Mixed sentiments keep emerging about the commercial and business sector in Kuwait.

On a positive note, the much-awaited expansion of the airport is underway. Conversely, in an unprecedented move, a key rating agency assigned a negative outlook for the economy due to the phenomenon of low oil prices for two years now.

The total estimated cost of the expansion amounts to $4.3 billion, undoubtedly a substantial figure. Officials are pressing for completion of the ultra modern terminal in less than five years. Upon completion, the new terminal would accommodate 13 million passengers a year, with capacity to take in 25 to 50 million passengers in subsequent stages.

The airport handled some 11 million passengers in 2015, which is above the stated capacity. Passenger use has been growing by 6 per cent per annum without an expansion of facilities for a relatively long time, with cargo volumes serving as additional challenge.

Complaints of congestion and lack of seating areas is a common complaint in Kuwait, notably during the peak summer season. Many Kuwaitis flee the country’s scorching summer heat.

The expansion was originally due to start in 2012 but disagreements between parliament and the cabinet caused the delay. MPs wanted to ensure proper use of state money and the best possible deal for the treasury.

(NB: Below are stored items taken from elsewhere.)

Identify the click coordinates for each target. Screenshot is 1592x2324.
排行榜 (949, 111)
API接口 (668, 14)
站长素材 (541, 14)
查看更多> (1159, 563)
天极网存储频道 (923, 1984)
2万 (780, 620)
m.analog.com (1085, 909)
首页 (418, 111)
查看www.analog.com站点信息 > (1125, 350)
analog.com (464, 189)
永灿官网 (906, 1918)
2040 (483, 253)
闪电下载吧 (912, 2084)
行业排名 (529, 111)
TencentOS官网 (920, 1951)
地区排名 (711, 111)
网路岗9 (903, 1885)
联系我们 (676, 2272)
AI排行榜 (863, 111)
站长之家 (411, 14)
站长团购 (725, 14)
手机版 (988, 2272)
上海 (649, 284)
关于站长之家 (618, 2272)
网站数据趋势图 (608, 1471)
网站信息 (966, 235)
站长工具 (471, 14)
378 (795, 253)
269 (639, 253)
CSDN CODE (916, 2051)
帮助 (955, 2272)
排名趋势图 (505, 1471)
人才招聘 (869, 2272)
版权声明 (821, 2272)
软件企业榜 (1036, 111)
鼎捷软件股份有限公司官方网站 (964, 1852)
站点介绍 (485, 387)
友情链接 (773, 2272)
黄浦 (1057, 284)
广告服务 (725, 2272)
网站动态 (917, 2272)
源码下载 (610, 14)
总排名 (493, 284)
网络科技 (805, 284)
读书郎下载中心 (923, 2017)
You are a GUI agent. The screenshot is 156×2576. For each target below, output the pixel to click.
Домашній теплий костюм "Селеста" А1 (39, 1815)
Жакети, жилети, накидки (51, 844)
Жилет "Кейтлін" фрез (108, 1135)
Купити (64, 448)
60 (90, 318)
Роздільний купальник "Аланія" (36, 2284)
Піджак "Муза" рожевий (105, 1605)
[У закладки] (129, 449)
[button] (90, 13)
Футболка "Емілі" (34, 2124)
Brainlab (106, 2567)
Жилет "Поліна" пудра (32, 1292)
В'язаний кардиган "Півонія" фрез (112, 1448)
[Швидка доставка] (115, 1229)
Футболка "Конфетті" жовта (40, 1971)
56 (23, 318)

To be sure, aviation is a key sector in other Gulf countries, with Emirates, Qatar Airways and Etihad using Dubai, Doha and Abu Dhabi airports as hubs for their global businesses. The budget for fiscal year 2016-17 — which started in April — projects revenues and expenditures of $24.4 billion and $62.2 billion, respectively. Notably, revenues could only cover 71 per cent of government salaries and related costs, in turn estimated at $34.2 billion. The majority of spending is reserved for current expenditures covering public sector employees.

There is the challenge in maintaining Kuwait’s hitherto outstanding credit ratings. In a recent move, Moody’s assigned a negative outlook for the economy reflecting concerns about implementing fiscal and economic reforms.

Yet, Moody’s also affirmed Aa2 ratings reflecting the government’s finances and external strength. It maintains long-term and short-term foreign-currency and deposit ceilings of Aa2 and Prime-1. For its part, Standard and Poor’s maintains AA/A-1+ for long-term and short-term foreign and local currency credit ratings.

An essential part of the comfortable rankings relates to Kuwait’s strong external assets. The SWFI puts the value of the country’s sovereign wealth fund as managed by Kuwait Investment Authority (KIA) at $592 billion. Kuwait set up KIA in the 1950s, the first SWF within the GCC.

Kuwaiti investors much like the government are known for exploring business opportunities on a global scale. For instance, they have major stakes in numerous financial institutions in Bahrain.

Currently, retail giant MH Al Shaya of Kuwait is leading a group of investors in developing The Avenues project on a stretch of waterfront in Manama. The project covers land of 265,000 square meters at an estimated cost of $50 million. Once completed in 2017, The Avenues will compete head on for business with City Centre Bahrain, in turn owned by Majid Al Futtaim of the UAE.

The strong external assets together with satisfactory credit ratings are hallmarks of the Kuwaiti economy. The SWF amount compares favourably with the country’s GDP of $176 billion.

The writer is a Member of Parliament in Bahrain.